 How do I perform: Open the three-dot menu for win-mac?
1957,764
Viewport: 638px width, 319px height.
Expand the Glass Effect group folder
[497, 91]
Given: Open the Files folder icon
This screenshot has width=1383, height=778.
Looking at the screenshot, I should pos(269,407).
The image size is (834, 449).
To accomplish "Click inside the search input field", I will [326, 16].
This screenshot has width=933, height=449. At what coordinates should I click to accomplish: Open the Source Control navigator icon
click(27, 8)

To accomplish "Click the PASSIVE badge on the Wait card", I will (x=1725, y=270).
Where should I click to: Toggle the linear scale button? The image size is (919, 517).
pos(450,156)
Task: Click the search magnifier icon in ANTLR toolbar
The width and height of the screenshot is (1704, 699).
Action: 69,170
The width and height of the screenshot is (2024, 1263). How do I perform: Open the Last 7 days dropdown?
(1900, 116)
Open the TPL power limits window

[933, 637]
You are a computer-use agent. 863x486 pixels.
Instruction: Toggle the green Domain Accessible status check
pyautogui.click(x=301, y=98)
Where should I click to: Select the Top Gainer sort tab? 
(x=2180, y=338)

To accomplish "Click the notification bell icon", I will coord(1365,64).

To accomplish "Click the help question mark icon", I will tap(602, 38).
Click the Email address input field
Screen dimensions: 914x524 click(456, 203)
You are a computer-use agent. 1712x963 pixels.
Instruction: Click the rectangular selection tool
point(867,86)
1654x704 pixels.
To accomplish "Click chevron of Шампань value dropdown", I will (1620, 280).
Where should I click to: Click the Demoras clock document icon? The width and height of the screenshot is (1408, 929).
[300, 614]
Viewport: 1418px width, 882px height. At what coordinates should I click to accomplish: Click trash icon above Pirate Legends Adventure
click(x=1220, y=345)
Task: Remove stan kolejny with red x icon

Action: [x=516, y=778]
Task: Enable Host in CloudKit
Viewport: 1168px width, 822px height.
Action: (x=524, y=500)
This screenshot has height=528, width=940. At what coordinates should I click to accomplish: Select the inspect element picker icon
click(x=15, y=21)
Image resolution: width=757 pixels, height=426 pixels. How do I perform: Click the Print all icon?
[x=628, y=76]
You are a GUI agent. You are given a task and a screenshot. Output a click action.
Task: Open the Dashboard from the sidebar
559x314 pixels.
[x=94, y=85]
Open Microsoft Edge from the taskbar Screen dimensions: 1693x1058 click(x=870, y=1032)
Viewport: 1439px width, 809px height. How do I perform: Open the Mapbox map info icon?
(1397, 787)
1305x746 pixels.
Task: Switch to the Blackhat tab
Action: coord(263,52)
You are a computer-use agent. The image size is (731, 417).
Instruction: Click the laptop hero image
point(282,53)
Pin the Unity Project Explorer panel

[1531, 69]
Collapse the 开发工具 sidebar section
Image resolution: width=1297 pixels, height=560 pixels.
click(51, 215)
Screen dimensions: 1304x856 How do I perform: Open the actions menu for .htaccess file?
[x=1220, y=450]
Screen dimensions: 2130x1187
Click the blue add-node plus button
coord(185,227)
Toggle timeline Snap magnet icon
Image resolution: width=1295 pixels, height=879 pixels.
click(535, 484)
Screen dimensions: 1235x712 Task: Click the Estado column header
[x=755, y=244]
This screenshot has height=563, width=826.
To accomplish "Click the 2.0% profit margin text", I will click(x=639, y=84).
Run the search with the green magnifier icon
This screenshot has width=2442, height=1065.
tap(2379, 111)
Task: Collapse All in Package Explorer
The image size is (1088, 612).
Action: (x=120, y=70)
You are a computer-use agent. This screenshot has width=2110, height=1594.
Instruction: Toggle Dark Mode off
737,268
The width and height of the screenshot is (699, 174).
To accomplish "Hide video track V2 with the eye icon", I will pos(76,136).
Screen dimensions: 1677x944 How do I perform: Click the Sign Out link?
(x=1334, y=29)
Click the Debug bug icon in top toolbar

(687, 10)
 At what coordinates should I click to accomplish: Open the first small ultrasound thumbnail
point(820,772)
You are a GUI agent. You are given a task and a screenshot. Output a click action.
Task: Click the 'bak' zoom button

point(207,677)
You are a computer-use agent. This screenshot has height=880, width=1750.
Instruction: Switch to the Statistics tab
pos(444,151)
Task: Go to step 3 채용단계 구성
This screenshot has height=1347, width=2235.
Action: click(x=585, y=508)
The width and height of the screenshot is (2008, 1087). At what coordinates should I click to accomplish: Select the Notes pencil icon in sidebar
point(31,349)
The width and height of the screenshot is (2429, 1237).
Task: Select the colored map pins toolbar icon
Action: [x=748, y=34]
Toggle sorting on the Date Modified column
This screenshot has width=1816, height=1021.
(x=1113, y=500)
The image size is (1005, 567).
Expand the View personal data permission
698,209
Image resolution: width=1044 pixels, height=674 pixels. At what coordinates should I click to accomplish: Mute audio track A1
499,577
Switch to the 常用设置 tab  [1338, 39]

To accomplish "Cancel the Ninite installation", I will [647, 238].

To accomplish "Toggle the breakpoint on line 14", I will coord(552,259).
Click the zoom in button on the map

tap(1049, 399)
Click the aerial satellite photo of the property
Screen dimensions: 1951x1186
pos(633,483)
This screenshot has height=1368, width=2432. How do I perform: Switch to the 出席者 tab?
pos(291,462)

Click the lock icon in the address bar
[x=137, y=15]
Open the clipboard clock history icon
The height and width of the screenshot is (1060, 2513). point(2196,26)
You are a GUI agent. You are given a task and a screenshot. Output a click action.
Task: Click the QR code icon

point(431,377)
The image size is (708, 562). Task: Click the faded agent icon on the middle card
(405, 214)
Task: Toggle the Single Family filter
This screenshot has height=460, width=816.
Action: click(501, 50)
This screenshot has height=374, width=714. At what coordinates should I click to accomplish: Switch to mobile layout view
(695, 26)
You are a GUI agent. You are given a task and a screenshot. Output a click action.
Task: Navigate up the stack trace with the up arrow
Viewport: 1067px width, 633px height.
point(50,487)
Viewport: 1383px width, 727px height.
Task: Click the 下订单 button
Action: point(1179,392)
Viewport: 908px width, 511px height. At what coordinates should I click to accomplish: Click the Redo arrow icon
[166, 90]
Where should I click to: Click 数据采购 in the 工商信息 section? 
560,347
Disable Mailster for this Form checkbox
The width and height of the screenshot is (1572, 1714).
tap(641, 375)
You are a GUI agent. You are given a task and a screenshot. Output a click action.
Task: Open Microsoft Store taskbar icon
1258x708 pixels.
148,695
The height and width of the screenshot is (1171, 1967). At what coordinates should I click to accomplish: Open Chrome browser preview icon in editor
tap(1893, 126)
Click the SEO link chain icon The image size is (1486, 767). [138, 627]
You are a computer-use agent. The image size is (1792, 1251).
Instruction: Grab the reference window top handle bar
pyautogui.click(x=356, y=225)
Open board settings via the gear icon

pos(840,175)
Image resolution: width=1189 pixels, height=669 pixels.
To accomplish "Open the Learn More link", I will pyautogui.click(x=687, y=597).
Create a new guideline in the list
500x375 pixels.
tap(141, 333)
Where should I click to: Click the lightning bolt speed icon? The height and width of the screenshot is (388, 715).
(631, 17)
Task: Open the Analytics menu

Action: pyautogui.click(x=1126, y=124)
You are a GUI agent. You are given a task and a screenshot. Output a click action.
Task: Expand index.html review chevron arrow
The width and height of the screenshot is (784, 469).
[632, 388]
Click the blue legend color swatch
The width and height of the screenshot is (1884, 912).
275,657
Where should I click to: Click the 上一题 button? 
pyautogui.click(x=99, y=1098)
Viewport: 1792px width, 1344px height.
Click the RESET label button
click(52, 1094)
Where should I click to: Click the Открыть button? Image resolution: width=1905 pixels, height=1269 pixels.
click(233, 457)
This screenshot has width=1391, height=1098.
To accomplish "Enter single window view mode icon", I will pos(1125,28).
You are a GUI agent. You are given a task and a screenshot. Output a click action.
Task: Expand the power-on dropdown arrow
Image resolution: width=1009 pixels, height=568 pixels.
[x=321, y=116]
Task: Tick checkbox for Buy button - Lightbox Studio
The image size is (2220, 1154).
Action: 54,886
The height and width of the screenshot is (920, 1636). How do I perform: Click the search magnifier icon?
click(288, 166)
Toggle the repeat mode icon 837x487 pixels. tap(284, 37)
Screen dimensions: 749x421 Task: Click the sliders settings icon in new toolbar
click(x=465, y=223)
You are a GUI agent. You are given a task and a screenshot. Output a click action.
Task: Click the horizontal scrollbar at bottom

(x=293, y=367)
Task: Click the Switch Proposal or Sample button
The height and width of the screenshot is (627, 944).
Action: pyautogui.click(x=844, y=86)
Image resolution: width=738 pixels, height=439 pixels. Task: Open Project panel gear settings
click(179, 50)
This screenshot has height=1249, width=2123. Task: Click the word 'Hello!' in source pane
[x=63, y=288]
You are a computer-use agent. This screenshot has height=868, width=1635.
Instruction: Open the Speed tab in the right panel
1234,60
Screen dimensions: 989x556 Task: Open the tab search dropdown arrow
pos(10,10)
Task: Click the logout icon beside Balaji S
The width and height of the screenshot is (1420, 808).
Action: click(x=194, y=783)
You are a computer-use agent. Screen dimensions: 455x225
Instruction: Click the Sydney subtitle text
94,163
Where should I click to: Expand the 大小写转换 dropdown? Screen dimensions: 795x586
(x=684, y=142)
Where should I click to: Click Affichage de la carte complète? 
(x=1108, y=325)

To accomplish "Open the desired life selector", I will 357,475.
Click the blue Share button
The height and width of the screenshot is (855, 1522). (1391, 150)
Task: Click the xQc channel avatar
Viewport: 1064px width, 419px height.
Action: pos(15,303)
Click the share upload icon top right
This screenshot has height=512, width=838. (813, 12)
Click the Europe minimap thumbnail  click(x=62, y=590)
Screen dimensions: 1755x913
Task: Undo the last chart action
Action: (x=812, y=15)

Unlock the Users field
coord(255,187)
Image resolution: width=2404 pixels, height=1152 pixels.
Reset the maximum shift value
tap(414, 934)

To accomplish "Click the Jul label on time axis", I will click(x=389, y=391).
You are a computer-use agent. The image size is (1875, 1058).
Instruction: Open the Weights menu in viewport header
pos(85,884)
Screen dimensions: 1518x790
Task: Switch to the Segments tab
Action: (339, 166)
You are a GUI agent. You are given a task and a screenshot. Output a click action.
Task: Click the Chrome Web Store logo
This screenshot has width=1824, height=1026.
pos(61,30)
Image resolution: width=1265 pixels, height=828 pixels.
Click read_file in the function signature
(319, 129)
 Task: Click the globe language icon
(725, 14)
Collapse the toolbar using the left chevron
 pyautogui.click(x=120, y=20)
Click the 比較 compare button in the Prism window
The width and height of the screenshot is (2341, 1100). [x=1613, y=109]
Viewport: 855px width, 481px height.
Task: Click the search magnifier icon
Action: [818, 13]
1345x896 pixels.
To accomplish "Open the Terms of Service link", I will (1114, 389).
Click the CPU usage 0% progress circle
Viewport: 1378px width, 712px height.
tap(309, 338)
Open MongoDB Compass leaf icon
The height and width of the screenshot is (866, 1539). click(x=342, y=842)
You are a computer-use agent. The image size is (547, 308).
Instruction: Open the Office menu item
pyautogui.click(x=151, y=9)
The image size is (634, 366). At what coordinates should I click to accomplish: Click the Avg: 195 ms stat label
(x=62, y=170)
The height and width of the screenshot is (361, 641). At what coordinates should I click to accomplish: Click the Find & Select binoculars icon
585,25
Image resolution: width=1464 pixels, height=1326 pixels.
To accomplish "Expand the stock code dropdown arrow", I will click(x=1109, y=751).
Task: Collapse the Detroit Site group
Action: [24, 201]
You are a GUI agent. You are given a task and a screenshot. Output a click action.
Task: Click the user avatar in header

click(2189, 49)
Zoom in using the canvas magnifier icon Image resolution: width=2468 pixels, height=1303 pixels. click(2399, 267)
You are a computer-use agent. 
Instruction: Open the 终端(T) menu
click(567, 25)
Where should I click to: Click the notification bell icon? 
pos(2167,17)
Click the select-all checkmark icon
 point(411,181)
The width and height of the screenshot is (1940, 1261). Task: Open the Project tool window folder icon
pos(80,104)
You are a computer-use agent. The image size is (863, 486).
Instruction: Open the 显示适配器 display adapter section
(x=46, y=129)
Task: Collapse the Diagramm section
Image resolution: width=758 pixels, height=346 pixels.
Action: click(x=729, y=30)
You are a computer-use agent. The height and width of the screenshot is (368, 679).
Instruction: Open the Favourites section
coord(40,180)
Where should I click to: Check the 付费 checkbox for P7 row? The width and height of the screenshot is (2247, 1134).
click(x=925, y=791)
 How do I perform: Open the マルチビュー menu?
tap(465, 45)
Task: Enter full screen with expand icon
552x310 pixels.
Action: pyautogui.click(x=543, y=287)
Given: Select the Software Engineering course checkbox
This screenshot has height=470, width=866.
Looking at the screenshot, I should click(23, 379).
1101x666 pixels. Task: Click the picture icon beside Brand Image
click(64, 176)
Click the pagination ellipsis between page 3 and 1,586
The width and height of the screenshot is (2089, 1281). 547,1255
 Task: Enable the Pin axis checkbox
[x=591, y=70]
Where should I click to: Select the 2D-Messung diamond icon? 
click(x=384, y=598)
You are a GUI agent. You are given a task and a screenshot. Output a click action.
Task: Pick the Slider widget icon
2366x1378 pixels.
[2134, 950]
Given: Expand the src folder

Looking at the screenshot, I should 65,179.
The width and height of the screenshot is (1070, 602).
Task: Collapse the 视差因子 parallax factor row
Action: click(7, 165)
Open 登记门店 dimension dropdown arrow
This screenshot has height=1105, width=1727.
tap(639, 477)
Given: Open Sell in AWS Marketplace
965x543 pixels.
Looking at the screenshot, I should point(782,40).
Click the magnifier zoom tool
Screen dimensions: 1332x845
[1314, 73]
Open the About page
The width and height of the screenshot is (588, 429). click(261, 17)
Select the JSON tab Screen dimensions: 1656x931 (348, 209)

◆ ◆ ◆

* [TASK DETAILS] Reproduce the material above exactly, beginning at its first line and ending with the line that holds "You are a computer-use agent. 863x486 pixels.". Include nothing else.

* [RESPONSE BELOW]
 How do I perform: Open the three-dot menu for win-mac?
1957,764
Viewport: 638px width, 319px height.
Expand the Glass Effect group folder
[497, 91]
Given: Open the Files folder icon
This screenshot has width=1383, height=778.
Looking at the screenshot, I should pos(269,407).
The image size is (834, 449).
To accomplish "Click inside the search input field", I will [326, 16].
This screenshot has width=933, height=449. At what coordinates should I click to accomplish: Open the Source Control navigator icon
click(27, 8)

To accomplish "Click the PASSIVE badge on the Wait card", I will (x=1725, y=270).
Where should I click to: Toggle the linear scale button? The image size is (919, 517).
pos(450,156)
Task: Click the search magnifier icon in ANTLR toolbar
The width and height of the screenshot is (1704, 699).
Action: 69,170
The width and height of the screenshot is (2024, 1263). How do I perform: Open the Last 7 days dropdown?
(1900, 116)
Open the TPL power limits window

[933, 637]
You are a computer-use agent. 863x486 pixels.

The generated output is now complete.